Previous studies have also reported that dark meat is correlated with lower ratings for tenderness according to sensory taste panels. Wulf et al. (1996) found a significant relationship between the 2 traits citing that mean tenderness scores were 4.67, 5.26, and 5.76, respectively, for dark, normal, and pale beef. They also found that normal colored lean received greater ratings for flavor intensity than dark or pale colored lean; however, color was not a significant source of variation for taste panel juiciness. This study found no phenotypic and a negative genetic correlation between both initial and sustained juiciness and lean color but agreed with the previous studies showing significant positive phenotypic correlations (P < 0.01) between lean color and initial tenderness, sustained tenderness, beef flavor, flavor intensity, and overall mouthfeel. Additionally, the results indicated a moderately positive genetic correlation between lean color and flavor intensity and high positive genetic correlations between lean color and tenderness, beef flavor, and overall mouthfeel.

Previous studies have reported significant relationships between Hunter colorimeter readings and sensory panel ratings. Wulf et al. (1997) found that there was a significant (P < 0.05) positive correlation between a* value and panel tenderness as well as b* value and panel tenderness; however, a* and b* values were not related to juiciness or flavor. Panea et al. (2008), on the other hand, found a positive correlation between a* value and sensory taste panel juiciness (0.36). Although the current results had no significant phenotypic correlations between a*, b*, and juiciness, significant positive phenotypic correlations were detected (P < 0.05) between a* and b* values and flavor intensity and overall mouthfeel. In addition, high genetic correlations were found between the a* value and b* value with sustained tenderness and the a* value and b* value with overall mouthfeel. Both the a* value and b* value were moderately correlated with initial tenderness. Also, b* value and beef flavor were moderately correlated genetically. Low genetic correlations were found between a* value and beef flavor whereas a* value and sustained juiciness were moderately negatively correlated.

Implications

Results from this study clearly indicate that lean color is not only heritable but genetically correlated with the palatability of beef.
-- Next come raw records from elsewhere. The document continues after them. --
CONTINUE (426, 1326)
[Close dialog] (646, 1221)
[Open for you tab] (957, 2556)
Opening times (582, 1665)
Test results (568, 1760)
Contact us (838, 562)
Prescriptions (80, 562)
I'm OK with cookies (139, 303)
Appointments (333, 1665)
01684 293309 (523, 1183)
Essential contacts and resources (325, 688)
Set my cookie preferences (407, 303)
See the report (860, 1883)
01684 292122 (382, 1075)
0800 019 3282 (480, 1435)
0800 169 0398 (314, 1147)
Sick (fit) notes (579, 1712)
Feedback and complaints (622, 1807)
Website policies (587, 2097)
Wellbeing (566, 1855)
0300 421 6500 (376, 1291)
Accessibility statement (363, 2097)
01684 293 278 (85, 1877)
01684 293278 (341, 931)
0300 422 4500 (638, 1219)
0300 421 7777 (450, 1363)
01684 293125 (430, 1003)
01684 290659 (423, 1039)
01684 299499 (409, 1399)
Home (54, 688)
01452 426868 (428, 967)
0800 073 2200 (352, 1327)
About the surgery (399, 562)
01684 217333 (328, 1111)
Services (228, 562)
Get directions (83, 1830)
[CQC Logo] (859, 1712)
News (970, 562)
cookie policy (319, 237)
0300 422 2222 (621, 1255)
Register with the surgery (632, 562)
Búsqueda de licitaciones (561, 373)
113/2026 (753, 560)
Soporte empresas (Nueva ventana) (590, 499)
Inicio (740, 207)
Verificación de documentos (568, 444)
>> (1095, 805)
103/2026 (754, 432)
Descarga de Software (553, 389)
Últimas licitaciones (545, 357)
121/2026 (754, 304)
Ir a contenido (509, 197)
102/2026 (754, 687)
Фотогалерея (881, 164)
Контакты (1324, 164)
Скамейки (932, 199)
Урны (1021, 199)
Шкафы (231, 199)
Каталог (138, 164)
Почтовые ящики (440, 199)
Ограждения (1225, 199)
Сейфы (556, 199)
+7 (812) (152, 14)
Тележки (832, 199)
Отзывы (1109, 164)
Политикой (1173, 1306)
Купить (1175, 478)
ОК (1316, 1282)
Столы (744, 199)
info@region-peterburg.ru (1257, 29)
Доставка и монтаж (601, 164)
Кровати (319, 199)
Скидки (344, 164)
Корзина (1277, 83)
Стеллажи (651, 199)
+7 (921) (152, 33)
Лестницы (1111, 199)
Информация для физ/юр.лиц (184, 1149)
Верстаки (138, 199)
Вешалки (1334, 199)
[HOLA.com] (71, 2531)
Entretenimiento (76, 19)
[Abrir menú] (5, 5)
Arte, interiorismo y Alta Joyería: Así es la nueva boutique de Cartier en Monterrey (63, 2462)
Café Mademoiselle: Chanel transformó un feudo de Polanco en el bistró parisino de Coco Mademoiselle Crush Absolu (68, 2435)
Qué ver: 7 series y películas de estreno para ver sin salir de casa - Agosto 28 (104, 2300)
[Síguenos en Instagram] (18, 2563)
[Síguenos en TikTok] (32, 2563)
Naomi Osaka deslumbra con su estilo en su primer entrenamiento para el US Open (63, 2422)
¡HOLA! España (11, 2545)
Lean color is also a trait that is economically feasible to measure in commercial harvest facilities, therefore suggesting that this is a trait that could not only be selected for and improved on in the industry but could also be evaluated in the plants with the opportunity for standards to be established and premiums given for carcasses that qualify for tenderness programs. Finally, these findings lead us to believe that there are potential opportunities for genomic tools to be developed for these phenotypic traits allowing for selection of cattle that will improve the tenderness of the end product.